Des manipulations à la testostérone pour obtenir des truites plus grosses
Tout aussi inquiétant, les nombreuses manipulations artificielles réalisées pour augmenter la rentabilité : dans la filière, les femelles sont privilégiées en raison de leur croissance plus importante. Au premier rang, la masculinisation des femelles en leur donnant de la testostérone. La reproduction de ces individus masculinisés ne donne que des femelles (pratique qui n’est pas autorisée en bio). Autre procédé : la pressurisation des œufs, technique qui permet d’obtenir des truites triploïdes – c’est-à-dire disposant de 90 chromosomes au lieu de 60 et qui ont également l’avantage d’avoir une taille plus importante.
Interrogé par le Monde, Stéphane Dargelas, directeur marketing et communication d’Aqualande, a fait valoir que les densités en bio – 35 kg par mètre cube – étaient respectées, et qu’il n’existe pas de normes pour les autres bassins. « Nous voulons pousser les consommateurs à réfléchir à ce qu’ils mettent dans leur assiette. Les truites ne semblent pas être une alternative éthique au saumon », conclu pour sa part Sébastien Arsac. Il n’y a pas de réglementation spécifique en ce qui concerne les élevages de truites : pour faire évoluer la situation, L214 réclame « une mission d’information sur les conditions d’élevage et d’abattage dans la filière piscicole soit immédiatement mise en place à l’Assemblée nationale ».

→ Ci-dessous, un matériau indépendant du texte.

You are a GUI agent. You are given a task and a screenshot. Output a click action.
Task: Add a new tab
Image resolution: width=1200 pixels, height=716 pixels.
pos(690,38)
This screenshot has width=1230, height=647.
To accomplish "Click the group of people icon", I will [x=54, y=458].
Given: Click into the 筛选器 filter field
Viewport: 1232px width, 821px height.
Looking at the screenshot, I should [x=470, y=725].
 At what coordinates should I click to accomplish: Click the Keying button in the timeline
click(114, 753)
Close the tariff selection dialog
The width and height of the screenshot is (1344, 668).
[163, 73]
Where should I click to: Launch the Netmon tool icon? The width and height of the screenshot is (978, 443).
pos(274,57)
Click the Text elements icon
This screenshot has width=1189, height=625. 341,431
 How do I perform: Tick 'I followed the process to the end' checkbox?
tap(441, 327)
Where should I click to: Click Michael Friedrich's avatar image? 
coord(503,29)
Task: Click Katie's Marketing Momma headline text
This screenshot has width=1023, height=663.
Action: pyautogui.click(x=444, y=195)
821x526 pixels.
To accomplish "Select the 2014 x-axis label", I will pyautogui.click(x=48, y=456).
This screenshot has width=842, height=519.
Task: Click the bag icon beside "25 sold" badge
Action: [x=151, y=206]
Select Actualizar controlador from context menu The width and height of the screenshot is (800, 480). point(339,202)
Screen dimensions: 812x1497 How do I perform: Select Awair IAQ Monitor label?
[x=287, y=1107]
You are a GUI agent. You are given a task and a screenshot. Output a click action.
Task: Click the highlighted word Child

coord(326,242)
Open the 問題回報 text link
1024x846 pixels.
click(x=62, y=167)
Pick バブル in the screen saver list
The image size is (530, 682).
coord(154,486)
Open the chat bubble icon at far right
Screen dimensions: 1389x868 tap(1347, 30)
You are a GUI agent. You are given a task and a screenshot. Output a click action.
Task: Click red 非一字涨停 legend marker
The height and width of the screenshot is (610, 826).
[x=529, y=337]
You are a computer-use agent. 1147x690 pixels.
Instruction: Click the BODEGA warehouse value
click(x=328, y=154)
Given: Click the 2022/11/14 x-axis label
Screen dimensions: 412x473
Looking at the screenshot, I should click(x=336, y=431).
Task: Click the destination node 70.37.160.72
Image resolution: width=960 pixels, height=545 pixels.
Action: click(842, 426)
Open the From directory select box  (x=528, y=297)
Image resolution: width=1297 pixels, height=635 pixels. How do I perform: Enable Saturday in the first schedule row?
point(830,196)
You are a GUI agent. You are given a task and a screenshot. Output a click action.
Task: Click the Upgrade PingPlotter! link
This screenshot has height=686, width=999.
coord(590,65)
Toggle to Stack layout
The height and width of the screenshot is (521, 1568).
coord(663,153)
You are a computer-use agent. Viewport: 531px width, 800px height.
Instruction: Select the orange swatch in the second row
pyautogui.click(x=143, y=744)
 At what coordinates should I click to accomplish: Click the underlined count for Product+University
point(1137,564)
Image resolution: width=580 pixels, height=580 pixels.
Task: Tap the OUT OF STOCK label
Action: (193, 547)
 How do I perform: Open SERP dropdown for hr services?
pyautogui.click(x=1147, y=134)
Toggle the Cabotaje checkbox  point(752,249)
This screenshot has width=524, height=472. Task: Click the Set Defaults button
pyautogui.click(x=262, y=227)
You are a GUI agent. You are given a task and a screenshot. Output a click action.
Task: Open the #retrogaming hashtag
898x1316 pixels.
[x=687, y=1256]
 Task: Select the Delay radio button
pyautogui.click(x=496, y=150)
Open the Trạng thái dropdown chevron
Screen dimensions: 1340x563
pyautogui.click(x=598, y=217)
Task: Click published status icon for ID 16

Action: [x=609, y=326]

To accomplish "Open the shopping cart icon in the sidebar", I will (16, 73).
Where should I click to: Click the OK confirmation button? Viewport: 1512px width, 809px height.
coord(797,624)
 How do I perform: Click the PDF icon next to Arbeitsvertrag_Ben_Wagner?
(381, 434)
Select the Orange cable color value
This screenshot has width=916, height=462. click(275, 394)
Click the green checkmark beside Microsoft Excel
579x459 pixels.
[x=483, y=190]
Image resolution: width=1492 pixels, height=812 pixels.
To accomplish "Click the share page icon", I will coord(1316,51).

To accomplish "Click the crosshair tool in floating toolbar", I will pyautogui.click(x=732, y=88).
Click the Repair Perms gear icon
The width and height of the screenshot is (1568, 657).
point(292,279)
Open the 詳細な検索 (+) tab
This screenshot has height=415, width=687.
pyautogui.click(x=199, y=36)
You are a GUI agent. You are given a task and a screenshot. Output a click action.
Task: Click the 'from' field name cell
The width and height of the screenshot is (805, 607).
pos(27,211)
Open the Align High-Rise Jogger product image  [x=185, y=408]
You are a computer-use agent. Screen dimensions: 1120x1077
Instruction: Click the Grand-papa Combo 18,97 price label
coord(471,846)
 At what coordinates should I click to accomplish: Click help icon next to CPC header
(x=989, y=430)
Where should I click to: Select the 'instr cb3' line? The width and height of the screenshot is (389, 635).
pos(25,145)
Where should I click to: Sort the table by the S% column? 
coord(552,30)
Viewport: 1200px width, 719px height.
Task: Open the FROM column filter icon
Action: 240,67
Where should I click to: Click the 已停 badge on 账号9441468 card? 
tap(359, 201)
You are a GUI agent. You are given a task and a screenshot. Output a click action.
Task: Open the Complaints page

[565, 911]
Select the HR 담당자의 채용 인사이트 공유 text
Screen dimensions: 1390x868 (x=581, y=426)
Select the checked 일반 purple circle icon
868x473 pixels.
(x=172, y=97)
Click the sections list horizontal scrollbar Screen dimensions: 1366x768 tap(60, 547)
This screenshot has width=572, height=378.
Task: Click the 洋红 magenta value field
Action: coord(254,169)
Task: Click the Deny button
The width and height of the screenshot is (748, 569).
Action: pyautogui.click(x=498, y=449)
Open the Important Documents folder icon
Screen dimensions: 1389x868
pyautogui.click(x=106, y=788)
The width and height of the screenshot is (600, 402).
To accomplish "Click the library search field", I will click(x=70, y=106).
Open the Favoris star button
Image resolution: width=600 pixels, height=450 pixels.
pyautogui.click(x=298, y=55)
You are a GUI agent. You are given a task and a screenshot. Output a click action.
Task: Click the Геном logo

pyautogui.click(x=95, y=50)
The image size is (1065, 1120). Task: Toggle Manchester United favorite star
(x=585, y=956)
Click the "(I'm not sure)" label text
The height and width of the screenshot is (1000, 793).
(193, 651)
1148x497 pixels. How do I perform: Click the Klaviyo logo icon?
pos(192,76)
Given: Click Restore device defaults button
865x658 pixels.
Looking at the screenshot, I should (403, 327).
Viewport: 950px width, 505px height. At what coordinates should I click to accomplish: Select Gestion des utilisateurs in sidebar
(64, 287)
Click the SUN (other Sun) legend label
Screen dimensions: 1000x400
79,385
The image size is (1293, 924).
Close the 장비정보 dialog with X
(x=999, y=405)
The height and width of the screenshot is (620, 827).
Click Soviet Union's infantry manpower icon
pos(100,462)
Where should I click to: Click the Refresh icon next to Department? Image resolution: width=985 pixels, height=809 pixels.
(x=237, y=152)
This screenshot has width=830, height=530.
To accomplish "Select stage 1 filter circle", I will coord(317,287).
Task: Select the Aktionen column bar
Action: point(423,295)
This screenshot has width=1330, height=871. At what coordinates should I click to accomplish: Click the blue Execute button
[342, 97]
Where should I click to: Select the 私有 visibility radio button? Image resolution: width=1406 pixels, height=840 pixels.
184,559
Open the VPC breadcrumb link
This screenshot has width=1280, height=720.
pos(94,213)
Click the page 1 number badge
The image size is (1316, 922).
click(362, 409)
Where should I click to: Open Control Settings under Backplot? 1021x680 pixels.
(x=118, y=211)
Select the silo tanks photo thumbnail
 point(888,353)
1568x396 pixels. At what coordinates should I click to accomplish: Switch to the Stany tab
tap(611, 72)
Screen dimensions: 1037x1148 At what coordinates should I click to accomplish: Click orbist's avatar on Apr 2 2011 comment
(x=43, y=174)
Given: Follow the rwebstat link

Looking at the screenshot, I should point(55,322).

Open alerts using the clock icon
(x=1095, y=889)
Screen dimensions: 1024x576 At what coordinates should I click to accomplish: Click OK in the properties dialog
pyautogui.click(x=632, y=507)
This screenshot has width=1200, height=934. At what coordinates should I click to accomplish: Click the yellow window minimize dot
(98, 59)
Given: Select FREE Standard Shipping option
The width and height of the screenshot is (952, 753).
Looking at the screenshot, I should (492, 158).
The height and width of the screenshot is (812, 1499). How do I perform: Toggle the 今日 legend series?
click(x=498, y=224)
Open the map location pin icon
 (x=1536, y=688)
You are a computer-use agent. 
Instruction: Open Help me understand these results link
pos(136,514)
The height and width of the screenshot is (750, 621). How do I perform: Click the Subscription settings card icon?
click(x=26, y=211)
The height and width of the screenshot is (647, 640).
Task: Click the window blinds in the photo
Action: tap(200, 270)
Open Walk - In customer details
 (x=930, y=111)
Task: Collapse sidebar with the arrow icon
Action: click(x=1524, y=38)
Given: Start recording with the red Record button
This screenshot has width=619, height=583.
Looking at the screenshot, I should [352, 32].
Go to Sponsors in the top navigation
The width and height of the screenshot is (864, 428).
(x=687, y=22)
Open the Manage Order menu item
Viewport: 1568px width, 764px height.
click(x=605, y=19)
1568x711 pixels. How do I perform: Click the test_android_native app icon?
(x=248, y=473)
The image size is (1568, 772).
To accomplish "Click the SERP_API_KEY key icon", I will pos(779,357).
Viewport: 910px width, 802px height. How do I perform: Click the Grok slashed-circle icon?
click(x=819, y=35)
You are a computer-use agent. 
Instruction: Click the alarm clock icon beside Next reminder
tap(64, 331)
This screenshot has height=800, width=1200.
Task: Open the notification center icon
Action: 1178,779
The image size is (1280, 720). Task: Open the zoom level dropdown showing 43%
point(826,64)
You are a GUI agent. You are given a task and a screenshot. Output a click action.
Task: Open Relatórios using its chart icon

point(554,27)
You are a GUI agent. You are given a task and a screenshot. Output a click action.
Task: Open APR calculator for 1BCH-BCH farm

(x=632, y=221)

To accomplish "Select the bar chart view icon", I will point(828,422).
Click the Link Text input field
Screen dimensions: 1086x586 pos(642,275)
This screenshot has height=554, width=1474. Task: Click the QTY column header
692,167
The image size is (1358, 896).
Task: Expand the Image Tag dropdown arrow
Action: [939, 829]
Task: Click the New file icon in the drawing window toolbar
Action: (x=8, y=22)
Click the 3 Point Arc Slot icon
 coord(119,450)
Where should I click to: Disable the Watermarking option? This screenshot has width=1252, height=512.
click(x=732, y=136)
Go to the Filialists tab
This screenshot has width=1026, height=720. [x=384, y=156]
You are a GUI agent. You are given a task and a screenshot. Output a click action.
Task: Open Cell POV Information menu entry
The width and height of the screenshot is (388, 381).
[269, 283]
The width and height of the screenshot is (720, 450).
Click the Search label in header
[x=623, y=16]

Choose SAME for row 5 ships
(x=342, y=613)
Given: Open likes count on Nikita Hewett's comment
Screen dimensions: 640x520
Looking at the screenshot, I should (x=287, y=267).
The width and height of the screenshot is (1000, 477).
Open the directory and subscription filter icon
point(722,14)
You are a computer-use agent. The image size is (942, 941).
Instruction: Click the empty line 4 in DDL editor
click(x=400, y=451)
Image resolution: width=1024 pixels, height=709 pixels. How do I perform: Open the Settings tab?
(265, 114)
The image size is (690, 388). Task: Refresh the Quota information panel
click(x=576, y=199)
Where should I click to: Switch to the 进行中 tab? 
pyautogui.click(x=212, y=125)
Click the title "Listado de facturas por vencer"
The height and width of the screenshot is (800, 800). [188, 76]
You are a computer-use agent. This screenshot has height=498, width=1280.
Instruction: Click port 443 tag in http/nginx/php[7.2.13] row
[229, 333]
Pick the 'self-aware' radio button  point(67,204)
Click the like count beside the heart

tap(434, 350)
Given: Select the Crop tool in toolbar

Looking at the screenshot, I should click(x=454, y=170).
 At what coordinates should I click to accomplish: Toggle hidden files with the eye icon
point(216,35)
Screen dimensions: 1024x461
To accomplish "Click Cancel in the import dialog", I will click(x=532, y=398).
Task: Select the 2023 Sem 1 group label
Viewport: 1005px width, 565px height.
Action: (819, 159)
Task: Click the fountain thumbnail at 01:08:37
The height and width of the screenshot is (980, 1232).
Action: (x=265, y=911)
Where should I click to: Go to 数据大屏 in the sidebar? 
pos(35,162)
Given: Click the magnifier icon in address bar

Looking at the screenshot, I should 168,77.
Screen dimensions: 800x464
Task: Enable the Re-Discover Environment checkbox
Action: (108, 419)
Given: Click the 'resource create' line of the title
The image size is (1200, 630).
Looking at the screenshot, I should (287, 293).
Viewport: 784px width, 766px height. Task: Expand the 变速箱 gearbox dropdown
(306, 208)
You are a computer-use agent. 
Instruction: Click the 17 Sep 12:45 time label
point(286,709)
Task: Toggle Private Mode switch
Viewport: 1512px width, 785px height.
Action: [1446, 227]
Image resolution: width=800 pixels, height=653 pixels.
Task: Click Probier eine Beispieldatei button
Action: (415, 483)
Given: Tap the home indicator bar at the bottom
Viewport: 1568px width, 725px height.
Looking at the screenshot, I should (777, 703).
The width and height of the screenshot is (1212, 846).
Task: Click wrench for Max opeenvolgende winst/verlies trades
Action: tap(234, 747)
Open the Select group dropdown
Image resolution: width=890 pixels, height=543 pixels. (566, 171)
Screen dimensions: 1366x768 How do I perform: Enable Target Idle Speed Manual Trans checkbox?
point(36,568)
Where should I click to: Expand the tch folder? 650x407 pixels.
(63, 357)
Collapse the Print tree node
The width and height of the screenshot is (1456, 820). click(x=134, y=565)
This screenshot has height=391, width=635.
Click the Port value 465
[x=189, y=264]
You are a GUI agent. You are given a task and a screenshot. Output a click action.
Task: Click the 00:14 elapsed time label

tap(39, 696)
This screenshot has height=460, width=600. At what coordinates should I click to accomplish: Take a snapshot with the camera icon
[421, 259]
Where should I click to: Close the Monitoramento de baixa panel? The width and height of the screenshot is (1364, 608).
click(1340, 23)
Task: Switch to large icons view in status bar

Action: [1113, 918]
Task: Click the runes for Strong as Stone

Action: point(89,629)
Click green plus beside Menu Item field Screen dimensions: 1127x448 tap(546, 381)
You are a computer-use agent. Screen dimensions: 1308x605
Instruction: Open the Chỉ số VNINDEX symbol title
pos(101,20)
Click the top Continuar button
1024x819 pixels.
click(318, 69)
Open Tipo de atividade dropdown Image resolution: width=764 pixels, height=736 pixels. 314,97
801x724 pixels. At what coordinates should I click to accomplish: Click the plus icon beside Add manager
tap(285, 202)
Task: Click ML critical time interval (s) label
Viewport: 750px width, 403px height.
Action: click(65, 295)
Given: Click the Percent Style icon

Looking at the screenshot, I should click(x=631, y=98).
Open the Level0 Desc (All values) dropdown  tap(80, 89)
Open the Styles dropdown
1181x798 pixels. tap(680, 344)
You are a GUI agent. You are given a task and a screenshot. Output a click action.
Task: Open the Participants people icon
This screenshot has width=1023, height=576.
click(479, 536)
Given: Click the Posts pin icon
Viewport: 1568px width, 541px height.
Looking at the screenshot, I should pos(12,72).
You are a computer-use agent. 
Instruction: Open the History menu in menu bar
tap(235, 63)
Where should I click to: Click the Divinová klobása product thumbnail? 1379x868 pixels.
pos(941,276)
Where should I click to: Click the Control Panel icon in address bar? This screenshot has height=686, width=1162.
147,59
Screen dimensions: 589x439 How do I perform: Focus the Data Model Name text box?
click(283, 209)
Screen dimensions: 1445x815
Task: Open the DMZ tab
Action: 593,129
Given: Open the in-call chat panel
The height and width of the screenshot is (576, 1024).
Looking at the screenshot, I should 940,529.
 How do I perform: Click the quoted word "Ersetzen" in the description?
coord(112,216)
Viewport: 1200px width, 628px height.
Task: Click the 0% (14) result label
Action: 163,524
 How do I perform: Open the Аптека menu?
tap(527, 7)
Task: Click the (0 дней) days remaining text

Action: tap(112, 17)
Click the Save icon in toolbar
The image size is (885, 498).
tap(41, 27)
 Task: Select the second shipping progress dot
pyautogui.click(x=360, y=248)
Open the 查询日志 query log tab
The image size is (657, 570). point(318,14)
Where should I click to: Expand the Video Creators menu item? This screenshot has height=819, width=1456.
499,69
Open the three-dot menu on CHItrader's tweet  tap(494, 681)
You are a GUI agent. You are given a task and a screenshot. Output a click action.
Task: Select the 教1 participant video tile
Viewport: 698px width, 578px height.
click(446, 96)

Notons à toutes fins utiles que la souffrance des poissons, démontrée depuis quelques années dans la littérature scientifique, a été reconnue officiellement dans plusieurs pays dont la Suisse. Dans le pays, la Commission fédérale d’éthique admet que les poissons peuvent souffrir et appelle pêcheurs et pisciculteurs à les traiter avec respect. Des études ont également exposé que les poissons sont sujets à la dépression dans certaines conditions de vie. En France, une tribune publiée en mars dernier par un groupe d’associations demandait de mettre un terme à l’inutile souffrance des poissons dans l’industrie. S’il est aujourd’hui largement accepté que les poissons peuvent éprouver la souffrance physique, les responsables politiques peinent à s’adapter aux connaissances actuelles, notamment à voter un cadre protecteur efficace. Reste donc la pression citoyenne et médiatique pour faire bouger ces lignes.